Stated goal 1
According to the housing stats post below, what was the residential sales total for last January?
Stated goal 2
In the housing stats post below, why should prices be compared year over year rather than month over month?

Text segment
┌──

FEBRUARY 05, 2011
It's that time of the month again. Let's dive into the monthly board stats and see how things are shaping up. The board press releases can be found by clicking on the city name.
Residential sales totaled 339, a decrease of 19% from last January's total of 418.
Active listings rose slightly over December's numbers to sit just under 3300 units. This represents an increase of 15% over last January's inventory total of 2800 units.
Perhaps most tellingly, the sales-to-new inventory ratio hit the lowest level since the market crash-induced buyer strike/seller panic of January 2009 with only 27% of new inventory being absorbed by sales for the month. This is well into buyer market territory.
Meanwhile, price action was mixed. The board release chooses to compare month-over-month prices since it puts the best spin on things. However, to be fair we should compare year-over-year changes to eliminate the seasonal variation in prices.
The average single family home has shed nearly 50K or 8% since last January. That's a monthly loss of over $4,000 in equity.

└──

Records for finding displayed items
┌──

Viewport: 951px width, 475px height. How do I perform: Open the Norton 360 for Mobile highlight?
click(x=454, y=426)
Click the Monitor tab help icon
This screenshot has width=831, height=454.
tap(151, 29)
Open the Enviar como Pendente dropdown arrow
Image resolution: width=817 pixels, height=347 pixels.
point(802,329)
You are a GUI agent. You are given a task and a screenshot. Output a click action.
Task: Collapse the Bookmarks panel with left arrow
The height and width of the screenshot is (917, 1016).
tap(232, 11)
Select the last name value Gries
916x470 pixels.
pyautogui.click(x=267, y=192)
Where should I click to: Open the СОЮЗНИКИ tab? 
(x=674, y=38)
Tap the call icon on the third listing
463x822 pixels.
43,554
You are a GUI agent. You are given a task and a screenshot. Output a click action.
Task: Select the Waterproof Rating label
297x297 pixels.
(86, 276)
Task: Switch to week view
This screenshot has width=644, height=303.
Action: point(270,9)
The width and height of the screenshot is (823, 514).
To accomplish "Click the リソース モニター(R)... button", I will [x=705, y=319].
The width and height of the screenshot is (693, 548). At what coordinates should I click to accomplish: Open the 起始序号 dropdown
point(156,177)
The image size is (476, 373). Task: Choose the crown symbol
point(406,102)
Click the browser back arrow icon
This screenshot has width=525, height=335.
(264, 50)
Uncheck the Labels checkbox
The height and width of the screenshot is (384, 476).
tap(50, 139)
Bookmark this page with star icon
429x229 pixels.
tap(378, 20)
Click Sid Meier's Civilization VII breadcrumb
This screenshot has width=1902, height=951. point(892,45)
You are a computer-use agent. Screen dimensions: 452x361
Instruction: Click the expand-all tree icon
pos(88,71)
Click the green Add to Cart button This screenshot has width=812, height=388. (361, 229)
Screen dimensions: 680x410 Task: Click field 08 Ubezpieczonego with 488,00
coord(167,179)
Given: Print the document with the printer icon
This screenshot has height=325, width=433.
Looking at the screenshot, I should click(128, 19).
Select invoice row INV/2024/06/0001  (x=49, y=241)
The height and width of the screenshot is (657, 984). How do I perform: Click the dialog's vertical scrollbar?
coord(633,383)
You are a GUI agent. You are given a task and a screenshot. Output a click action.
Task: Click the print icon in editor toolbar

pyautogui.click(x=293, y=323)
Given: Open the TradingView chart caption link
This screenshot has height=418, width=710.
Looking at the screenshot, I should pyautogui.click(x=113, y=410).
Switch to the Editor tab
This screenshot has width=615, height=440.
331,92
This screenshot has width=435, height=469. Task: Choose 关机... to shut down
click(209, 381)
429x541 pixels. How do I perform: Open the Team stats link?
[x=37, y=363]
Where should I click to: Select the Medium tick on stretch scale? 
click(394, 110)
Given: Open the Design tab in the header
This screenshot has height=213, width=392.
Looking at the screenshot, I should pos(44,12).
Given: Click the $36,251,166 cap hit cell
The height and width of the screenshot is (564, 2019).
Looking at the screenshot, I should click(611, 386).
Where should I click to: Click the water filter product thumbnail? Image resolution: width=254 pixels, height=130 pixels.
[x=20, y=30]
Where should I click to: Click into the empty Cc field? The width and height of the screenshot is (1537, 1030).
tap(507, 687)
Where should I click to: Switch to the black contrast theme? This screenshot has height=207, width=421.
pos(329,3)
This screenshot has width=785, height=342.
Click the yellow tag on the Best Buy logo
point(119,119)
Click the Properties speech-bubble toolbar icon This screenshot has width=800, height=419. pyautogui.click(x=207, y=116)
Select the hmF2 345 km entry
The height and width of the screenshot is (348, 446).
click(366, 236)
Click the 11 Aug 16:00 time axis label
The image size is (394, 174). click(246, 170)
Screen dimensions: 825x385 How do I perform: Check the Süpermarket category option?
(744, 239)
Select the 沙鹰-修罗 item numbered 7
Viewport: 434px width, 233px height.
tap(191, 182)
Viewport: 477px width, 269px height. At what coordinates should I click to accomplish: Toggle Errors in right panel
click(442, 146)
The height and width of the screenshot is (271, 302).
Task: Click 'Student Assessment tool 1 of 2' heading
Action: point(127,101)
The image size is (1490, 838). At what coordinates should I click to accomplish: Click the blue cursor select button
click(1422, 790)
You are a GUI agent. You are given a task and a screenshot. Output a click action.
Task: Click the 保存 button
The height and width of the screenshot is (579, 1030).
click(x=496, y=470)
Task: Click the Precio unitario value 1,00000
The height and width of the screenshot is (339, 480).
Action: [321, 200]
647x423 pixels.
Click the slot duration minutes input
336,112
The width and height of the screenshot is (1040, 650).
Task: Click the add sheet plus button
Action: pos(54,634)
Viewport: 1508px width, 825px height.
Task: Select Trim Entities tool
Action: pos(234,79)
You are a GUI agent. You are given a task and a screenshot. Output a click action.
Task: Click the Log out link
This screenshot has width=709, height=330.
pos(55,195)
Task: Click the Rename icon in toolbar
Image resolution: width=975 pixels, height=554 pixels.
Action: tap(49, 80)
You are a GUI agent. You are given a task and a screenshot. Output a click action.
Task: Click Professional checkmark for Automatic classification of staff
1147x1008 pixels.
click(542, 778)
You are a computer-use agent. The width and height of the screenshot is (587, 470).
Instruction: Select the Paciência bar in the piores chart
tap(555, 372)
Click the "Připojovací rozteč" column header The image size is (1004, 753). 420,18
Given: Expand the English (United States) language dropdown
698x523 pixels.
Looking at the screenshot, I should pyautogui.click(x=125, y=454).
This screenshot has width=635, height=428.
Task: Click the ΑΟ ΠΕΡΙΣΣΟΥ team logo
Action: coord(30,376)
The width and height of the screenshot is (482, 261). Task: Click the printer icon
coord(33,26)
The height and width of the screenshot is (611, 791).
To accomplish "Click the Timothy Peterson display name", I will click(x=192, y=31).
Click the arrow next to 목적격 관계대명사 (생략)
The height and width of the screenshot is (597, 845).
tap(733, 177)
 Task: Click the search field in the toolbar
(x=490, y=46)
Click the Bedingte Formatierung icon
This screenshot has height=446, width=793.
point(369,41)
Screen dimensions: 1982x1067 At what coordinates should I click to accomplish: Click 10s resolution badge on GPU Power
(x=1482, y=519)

└──

Written response 1
418

Written response 2
Comparing year-over-year changes removes the seasonal variation in prices. The board release uses month-over-month figures because they put the best spin on things.